▸ **Written problem**
Put the data from the line with "Image resolution: width=1080" up to and including the line with "Action: click(713, 158)" into a two-column CSV headed "input" and "output". Give one row per entry and place each value in a quoted field, with line breaks replaced by spaces.

=== Data in this exercise ===

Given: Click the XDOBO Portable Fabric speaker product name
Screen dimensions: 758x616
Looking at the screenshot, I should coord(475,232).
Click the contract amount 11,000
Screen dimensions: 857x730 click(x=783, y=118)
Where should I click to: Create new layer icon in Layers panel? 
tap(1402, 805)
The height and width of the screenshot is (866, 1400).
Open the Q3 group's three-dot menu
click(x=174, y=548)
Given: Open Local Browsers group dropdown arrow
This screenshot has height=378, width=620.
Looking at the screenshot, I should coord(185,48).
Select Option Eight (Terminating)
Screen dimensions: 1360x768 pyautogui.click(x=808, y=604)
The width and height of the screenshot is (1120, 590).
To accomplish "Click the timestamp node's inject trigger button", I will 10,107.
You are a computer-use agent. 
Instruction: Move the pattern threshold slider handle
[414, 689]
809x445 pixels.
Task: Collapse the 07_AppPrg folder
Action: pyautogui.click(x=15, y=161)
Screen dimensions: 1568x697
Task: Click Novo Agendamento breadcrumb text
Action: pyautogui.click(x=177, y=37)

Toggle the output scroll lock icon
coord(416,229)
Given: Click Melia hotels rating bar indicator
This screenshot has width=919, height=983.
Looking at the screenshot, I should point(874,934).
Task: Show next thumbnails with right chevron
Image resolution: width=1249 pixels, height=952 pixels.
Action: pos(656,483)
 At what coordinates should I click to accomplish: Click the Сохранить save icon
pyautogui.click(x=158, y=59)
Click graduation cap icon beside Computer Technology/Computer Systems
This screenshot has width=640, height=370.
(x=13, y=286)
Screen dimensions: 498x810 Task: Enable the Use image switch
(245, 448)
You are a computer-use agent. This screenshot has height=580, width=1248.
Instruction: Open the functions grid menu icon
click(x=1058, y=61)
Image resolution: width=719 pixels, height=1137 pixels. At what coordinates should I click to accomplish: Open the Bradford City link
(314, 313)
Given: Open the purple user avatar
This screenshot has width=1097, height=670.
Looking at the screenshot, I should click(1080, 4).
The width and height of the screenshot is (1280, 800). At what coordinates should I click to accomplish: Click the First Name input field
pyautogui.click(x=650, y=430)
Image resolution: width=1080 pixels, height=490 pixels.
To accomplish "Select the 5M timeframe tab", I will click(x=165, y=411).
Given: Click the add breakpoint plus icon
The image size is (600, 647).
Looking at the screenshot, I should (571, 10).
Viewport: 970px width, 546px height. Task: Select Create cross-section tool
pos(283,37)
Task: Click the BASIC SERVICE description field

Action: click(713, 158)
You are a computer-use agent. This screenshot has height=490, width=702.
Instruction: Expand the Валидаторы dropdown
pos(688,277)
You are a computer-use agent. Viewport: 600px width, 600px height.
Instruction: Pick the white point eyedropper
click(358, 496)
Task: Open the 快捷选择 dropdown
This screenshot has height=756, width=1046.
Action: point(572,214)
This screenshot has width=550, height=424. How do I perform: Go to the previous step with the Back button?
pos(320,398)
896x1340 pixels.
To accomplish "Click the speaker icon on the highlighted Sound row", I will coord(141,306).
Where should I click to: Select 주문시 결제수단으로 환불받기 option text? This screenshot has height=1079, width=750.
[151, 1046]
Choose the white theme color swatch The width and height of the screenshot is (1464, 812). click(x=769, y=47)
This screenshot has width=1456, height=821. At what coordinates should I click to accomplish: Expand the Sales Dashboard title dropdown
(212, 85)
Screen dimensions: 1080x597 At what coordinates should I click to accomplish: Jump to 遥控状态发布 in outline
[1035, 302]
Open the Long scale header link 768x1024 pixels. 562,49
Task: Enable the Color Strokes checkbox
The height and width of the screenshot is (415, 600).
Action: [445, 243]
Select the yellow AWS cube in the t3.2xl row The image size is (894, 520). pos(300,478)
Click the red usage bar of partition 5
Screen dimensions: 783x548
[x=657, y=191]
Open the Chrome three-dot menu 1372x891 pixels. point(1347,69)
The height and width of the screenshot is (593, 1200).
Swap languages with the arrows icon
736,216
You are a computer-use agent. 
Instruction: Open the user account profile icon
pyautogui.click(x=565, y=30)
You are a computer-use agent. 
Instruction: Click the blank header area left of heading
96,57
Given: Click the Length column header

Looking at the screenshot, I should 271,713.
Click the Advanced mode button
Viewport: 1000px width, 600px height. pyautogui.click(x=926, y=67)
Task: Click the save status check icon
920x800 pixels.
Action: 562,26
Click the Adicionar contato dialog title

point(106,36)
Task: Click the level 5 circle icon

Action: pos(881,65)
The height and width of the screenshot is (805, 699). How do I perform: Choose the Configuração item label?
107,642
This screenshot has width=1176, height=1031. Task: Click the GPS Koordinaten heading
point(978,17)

===

▸ **Solution for this exercise**
input,output
"Image resolution: width=1080 pixels, height=490 pixels. To accomplish ""Select the 5M timeframe tab"",","I will click(x=165, y=411)."
"Given: Click the add breakpoint plus icon The image size is (600, 647).","Looking at the screenshot, I should (571, 10)."
"Viewport: 970px width, 546px height. Task: Select Create cross-section tool","pos(283,37)"
"Task: Click the BASIC SERVICE description field","Action: click(713, 158)"